Passage for review Block Start
The Senate Minority Leader is one of the most powerful politicians in America and has used his influence to attempt to force through legislation criminalizing BDS. He has described the peaceful tactic as “an economic form of anti-Semitism that targets Israel.”

McConnell is known to be very close to Prime Minister Netanyahu and supported a bill condemning the United Nations and calling on the U.S. to continue to veto any U.N. resolution critical of Israel. Last month, he strongly opposed steps taken towards applying basic U.S. and international law on weapons shipments to Israel.

Under current U.S. law, Washington is duty-bound to stop supplying arms to nations committing serious human rights violations. McConnell, however, said that applying these standards to Israel would be “ridiculous,” explaining that:

Our relationship with Israel is the closest national security relationship we have with any country in the world, and to condition, in effect, our assistance to Israel to their meeting our standards it seems to me is totally unnecessary… This is a democracy, a great ally of ours, and I do not think we need to condition the support that hopefully we will give to Israel very soon.”

McConnell has received nearly $2 million from pro-Israel groups.

Next on the list is McConnell’s Democratic opponent, Senate Majority Leader Chuck Schumer, who had taken over $1.7 million from Israel lobbying groups. In recent weeks, Schumer has taken the lead in steering the public conversation away from Israel’s crimes and towards a supposed rise in anti-Semitism across America. “To us, the Jewish people, the rise in anti-semitism is a crisis. A five-alarm fire that must be extinguished,” the New York Senator said, adding that “Jewish-Americans are feeling singled out, targeted and isolated. In many ways, we feel alone.”

The idea that anti-Semitic hate is exploding across the United States comes largely from a report published by the Anti-Defamation League (ADL), which claims that anti-Semitic incidents have risen by 337% since October 7. Buried in the small print, however, is the fact that 45% of these “anti-Semitic” incidents the ADL has tallied are pro-Palestine, pro-peace marches calling for ceasefires, including ones led by Jewish groups like If Not Now or Jewish Voice for Peace. (MintPress recently published an investigation into the ADL’s fudged numbers and its history of working for Israel and spying on progressive American groups.)

Schumer, however, has deliberately tried to conflate opposition to Israel’s bombardment of its neighbors with anti-Jewish racism, writing:

Today, too many Americans are exploiting arguments against Israel and leaping toward a virulent antisemitism. The normalization and intensifying of this rise in hate is the danger many Jewish people fear most.”

He has even gone so far as to label Dave Zirin – a Jewish journalist who supports justice for Palestinians – as an anti-Semite.
Passage for review Block End
• _Problems and tasks_:
**1.** According to the passage on congressional leaders and Israel, how much has McConnell received from pro-Israel groups?
**2.** Quote everything from "Today, too many" down to "as an anti-Semite." in the passage on congressional leaders and Israel.
Record set Block Start
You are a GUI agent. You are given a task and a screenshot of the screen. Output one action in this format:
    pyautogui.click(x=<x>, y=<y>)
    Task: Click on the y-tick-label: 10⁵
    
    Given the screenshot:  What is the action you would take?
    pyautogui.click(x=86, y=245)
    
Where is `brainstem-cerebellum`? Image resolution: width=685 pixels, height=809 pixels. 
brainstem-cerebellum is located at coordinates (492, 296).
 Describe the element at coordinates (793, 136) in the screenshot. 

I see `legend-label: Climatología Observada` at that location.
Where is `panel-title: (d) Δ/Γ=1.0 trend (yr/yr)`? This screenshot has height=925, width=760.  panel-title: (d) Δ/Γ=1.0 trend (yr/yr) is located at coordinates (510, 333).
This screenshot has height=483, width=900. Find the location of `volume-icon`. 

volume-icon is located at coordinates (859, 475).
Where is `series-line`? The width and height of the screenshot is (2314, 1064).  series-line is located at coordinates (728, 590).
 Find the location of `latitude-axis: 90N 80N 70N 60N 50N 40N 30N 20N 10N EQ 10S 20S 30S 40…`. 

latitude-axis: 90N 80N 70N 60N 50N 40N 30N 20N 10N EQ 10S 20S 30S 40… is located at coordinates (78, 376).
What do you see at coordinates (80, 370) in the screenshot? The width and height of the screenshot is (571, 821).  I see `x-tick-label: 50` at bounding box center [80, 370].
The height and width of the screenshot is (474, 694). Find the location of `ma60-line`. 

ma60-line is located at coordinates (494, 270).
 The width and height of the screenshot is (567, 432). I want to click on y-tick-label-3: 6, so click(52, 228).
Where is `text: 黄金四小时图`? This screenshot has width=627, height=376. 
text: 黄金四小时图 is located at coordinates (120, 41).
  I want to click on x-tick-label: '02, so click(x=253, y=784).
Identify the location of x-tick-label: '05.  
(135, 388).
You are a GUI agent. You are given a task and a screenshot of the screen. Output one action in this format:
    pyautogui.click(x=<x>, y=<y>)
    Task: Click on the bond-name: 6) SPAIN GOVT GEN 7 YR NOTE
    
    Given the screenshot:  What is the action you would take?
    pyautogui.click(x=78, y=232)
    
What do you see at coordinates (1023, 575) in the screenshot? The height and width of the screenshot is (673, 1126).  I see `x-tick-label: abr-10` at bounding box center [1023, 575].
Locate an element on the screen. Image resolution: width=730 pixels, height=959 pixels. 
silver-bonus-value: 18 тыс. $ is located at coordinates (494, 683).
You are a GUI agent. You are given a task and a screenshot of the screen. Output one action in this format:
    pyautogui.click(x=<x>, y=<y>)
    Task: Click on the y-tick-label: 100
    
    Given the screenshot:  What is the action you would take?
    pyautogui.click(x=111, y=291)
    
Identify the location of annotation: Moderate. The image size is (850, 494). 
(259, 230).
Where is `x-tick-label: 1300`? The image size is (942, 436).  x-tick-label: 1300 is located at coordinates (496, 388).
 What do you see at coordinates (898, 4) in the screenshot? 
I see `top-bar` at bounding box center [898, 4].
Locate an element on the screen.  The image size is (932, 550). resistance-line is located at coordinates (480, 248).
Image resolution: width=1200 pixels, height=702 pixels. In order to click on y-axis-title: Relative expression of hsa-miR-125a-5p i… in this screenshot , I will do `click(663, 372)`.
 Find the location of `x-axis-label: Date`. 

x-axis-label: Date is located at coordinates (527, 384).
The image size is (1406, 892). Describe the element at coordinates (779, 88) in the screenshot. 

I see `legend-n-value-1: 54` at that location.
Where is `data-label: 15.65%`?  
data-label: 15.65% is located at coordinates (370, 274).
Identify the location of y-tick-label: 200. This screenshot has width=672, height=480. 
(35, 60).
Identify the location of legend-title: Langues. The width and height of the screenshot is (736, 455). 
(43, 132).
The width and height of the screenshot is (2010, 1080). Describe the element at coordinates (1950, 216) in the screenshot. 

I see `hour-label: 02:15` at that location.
Record set Block End
• _Solutions to the exercise_:
**1.** Nearly $2 million.

**2.**
Today, too many Americans are exploiting arguments against Israel and leaping toward a virulent antisemitism. The normalization and intensifying of this rise in hate is the danger many Jewish people fear most.”

He has even gone so far as to label Dave Zirin – a Jewish journalist who supports justice for Palestinians – as an anti-Semite.